Andrew went to find his brother, Simon, and told him, “We have found the Messiah” (which means “Christ”). Then Andrew brought Simon to meet Jesus. Looking intently at Simon, Jesus said, “Your name is Simon, son of John—but you will be called Cephas” (which means “Peter”).
From this point on, he was called Peter. Other translations will still refer to him as Simon Peter, however, Jesus said he will be called “Peter”. This is Peter’s encounter with the Lord gradually unfolding. Amen. In the context of appreciating the relational attribute of the Lord, we see that one attribute that stands out between Peter and the Lord is that of confidence. Peter grew to a place where he was so confident in the Lord. This confidence began manifesting itself right after his encounter with Jesus as “Messiah” (Christ). Peter began by effortlessly accepting a name change and secondly, he left behind everything he had worked to follow Jesus. Amen.

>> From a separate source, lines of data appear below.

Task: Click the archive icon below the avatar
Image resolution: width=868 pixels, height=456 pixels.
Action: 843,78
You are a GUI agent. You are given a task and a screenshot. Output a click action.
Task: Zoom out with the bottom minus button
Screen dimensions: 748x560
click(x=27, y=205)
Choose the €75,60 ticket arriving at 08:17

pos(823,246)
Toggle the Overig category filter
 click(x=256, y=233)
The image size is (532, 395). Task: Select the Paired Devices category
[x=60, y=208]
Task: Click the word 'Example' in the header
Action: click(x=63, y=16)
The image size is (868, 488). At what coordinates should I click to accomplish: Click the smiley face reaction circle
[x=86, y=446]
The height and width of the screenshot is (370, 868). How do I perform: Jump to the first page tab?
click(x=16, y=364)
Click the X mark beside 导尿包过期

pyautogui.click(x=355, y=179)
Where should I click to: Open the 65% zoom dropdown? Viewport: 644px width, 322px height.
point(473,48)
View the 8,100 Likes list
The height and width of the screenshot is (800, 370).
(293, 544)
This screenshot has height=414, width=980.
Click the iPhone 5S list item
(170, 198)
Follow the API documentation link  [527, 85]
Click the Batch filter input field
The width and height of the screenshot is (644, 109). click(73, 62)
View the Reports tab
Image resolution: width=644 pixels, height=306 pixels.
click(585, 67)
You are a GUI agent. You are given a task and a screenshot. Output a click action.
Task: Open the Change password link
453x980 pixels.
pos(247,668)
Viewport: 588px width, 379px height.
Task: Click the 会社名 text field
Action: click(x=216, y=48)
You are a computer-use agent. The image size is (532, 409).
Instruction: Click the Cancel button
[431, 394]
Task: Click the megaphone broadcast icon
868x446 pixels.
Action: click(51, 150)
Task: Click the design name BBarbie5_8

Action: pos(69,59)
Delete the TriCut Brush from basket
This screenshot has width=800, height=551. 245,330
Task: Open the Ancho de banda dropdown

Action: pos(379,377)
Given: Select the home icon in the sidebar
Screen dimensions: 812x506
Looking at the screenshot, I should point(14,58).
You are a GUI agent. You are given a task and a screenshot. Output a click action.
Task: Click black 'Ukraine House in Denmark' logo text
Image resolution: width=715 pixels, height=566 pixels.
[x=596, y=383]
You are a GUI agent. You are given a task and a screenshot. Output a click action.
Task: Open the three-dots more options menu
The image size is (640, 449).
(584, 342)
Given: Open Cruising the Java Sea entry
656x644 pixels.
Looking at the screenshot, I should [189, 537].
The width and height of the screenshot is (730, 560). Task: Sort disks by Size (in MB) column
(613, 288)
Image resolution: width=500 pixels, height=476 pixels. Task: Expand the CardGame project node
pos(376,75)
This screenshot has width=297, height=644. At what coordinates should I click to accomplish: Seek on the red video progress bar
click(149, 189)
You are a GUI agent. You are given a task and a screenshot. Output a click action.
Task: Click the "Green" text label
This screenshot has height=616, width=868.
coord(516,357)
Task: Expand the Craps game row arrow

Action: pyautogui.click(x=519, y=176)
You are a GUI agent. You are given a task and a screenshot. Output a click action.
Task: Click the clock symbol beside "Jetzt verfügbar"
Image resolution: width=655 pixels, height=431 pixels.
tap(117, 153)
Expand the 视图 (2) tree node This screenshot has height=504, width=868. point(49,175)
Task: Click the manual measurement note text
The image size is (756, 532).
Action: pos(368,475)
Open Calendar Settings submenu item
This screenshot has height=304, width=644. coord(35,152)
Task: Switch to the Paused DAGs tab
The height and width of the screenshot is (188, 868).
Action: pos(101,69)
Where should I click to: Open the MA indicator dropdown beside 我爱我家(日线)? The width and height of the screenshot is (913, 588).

When we genuinely encounter Jesus as the Messiah (Christ), we experience transformation and a name change. Remember this was the case with Saul who was later called Paul after his encounter with the Lord. The significance of the name change is beyond a physical change but a spiritual change. It is noteworthy that the genuine encounter always precedes the name change and this name change which might not always be physical, have a tendency of changing our destiny. It has the potential of causing us to effortlessly leave behind the things we once held so dearly to for the sake of the kingdom.
Another situation that reveals the confidence Peter had in the Lord is recorded in Matthew 14:22-33 where Peter walked on water. Verse 28 is the verse of interest here. Peter said, “Lord if it is you, tell me to come on the water”. We see another situation where confidence was being emphasized. Peter was willing to walk on water for as long as it was the Lord. That is why when his focus shifted from the Lord to the wind, he began sinking. I believe that if Peter maintained His attention on the Lord, he should have continually walked on water until he met the Lord.
So, when it comes to the relational attribute of our Lord, one more thing we learn about Him is that He is reliable; He is trustworthy; He is someone you can put your confidence in.